#### [Records]
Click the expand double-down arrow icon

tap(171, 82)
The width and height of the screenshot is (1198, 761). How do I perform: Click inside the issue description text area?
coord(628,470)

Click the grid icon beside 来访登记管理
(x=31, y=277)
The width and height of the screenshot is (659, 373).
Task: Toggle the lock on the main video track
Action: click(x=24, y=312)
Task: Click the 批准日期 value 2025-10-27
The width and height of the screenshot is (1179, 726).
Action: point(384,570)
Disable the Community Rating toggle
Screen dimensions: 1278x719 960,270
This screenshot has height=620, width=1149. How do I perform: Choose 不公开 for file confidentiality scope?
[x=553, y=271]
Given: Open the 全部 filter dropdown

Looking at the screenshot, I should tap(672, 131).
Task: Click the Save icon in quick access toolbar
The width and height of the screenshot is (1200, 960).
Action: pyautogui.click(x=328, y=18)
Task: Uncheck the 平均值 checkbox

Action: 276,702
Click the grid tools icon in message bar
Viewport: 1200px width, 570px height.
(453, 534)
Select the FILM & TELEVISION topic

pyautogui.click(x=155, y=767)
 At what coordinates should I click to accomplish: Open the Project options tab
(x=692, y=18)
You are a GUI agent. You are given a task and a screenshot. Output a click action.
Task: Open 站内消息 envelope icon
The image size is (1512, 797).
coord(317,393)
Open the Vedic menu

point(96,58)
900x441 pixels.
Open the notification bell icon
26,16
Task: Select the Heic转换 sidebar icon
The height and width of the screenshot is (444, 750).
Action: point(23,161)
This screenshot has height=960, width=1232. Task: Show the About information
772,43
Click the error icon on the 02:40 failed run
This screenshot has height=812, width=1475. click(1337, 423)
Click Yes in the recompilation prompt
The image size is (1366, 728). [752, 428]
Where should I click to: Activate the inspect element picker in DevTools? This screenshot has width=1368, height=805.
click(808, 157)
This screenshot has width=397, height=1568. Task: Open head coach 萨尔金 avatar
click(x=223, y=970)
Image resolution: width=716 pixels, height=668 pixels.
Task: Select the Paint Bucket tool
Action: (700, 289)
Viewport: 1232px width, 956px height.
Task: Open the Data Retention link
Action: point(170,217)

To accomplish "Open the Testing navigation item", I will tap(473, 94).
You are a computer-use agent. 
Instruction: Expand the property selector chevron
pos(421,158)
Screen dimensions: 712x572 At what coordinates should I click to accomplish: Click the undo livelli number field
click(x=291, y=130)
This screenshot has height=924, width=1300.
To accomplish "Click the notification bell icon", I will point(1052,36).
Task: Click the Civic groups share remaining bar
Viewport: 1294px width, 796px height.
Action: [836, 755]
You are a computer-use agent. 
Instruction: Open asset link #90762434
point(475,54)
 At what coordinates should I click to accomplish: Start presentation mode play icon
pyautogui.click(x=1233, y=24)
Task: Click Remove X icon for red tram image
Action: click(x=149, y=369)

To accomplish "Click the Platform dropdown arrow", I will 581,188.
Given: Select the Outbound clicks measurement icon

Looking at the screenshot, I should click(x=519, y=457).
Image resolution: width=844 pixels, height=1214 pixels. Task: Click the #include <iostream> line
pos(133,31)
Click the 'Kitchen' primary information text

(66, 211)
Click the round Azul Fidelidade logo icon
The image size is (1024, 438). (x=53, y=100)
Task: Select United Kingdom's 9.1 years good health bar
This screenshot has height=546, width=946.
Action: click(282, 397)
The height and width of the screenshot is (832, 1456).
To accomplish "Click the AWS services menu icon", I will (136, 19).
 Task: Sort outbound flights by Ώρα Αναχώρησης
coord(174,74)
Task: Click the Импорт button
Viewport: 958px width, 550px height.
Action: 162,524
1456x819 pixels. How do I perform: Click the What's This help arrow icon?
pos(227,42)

#### [Problem requirements]
Return each line of the material above that contains the string "link".

#### [Complete response]
Task: Open the Data Retention link
Instruction: Open asset link #90762434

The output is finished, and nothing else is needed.